» **What you will do**
Transcribe the records below exactly, from their first line through the line containing "The image size is (874, 1372).". Omit every line after it.

» **Supplied entries**

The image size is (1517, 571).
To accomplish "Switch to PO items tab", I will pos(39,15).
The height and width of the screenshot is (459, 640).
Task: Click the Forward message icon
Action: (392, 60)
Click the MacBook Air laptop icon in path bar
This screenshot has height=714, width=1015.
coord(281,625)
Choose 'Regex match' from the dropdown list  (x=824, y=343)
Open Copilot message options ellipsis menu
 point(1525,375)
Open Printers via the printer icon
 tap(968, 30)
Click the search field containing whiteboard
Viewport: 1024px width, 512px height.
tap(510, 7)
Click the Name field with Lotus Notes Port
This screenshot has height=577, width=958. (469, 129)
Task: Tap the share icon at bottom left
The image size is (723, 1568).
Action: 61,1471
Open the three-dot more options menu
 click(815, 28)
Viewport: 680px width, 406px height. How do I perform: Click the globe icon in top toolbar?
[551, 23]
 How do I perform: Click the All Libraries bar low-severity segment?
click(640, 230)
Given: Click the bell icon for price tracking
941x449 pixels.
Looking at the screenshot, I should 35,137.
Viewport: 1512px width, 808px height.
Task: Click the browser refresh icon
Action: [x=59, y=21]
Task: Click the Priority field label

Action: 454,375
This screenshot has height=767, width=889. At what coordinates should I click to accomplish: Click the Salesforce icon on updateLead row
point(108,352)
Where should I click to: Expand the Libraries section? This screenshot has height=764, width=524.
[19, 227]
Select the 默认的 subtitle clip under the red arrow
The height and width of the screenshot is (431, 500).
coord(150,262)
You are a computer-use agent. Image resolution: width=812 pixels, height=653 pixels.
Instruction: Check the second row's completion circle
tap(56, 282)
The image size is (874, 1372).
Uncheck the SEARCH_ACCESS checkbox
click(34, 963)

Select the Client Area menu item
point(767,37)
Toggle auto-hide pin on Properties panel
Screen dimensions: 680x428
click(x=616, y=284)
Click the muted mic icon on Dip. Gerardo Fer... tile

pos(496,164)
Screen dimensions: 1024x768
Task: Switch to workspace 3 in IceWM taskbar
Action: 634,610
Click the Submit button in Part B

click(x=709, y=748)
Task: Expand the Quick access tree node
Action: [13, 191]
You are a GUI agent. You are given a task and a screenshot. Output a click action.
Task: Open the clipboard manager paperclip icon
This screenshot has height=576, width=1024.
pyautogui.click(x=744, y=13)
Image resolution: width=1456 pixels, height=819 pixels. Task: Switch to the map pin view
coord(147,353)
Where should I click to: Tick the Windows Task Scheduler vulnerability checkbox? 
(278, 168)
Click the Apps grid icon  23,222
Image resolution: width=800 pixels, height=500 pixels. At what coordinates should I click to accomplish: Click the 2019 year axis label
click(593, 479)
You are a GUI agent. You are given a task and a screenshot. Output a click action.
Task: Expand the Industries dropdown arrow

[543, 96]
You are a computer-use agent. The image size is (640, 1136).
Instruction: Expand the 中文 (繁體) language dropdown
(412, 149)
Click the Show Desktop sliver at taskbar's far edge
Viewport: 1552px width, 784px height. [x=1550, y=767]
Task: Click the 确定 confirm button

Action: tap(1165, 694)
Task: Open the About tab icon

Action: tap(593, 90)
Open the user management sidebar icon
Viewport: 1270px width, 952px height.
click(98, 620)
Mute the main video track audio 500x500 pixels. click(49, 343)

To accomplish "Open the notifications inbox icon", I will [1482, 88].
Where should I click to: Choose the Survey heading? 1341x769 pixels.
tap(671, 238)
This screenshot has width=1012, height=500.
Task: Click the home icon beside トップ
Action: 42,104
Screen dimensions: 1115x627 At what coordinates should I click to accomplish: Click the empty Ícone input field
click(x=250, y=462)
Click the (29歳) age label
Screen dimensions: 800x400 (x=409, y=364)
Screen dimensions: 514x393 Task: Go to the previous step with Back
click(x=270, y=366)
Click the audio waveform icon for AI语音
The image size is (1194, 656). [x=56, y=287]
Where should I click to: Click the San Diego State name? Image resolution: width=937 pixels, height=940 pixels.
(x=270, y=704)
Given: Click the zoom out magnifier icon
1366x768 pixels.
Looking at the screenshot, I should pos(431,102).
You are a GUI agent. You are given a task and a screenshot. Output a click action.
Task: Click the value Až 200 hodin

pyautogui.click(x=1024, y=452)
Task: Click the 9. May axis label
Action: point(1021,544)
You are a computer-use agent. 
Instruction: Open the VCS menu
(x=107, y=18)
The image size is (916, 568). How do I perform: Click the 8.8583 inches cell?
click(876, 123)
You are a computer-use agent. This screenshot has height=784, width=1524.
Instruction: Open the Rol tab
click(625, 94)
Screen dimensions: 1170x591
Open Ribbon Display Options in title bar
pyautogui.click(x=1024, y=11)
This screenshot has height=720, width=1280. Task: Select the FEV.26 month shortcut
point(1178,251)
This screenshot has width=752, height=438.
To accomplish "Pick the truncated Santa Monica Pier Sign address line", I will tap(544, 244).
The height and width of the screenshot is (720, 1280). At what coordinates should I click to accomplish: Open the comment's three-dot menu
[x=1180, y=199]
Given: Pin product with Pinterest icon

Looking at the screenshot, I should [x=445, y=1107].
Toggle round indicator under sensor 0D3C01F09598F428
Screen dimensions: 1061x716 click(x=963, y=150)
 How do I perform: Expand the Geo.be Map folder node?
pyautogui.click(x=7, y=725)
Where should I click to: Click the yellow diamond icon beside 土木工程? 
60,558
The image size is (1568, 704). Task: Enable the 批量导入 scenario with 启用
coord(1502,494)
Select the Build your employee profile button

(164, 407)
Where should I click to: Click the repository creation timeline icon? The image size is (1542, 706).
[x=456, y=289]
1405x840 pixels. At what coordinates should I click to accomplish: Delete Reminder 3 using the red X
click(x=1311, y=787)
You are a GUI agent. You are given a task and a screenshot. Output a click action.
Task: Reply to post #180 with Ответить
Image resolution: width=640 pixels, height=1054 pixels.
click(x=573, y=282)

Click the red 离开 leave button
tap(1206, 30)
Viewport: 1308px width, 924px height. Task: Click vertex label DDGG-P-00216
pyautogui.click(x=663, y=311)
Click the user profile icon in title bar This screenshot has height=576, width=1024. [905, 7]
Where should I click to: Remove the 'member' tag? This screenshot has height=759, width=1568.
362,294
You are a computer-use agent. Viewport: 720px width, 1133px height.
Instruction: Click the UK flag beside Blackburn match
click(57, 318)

» **Completed task**
The image size is (1517, 571).
To accomplish "Switch to PO items tab", I will pos(39,15).
The height and width of the screenshot is (459, 640).
Task: Click the Forward message icon
Action: (392, 60)
Click the MacBook Air laptop icon in path bar
This screenshot has height=714, width=1015.
coord(281,625)
Choose 'Regex match' from the dropdown list  (x=824, y=343)
Open Copilot message options ellipsis menu
 point(1525,375)
Open Printers via the printer icon
 tap(968, 30)
Click the search field containing whiteboard
Viewport: 1024px width, 512px height.
tap(510, 7)
Click the Name field with Lotus Notes Port
This screenshot has height=577, width=958. (469, 129)
Task: Tap the share icon at bottom left
The image size is (723, 1568).
Action: 61,1471
Open the three-dot more options menu
 click(815, 28)
Viewport: 680px width, 406px height. How do I perform: Click the globe icon in top toolbar?
[551, 23]
 How do I perform: Click the All Libraries bar low-severity segment?
click(640, 230)
Given: Click the bell icon for price tracking
941x449 pixels.
Looking at the screenshot, I should 35,137.
Viewport: 1512px width, 808px height.
Task: Click the browser refresh icon
Action: [x=59, y=21]
Task: Click the Priority field label

Action: 454,375
This screenshot has height=767, width=889. At what coordinates should I click to accomplish: Click the Salesforce icon on updateLead row
point(108,352)
Where should I click to: Expand the Libraries section? This screenshot has height=764, width=524.
[19, 227]
Select the 默认的 subtitle clip under the red arrow
The height and width of the screenshot is (431, 500).
coord(150,262)
You are a computer-use agent. Image resolution: width=812 pixels, height=653 pixels.
Instruction: Check the second row's completion circle
tap(56, 282)
The image size is (874, 1372).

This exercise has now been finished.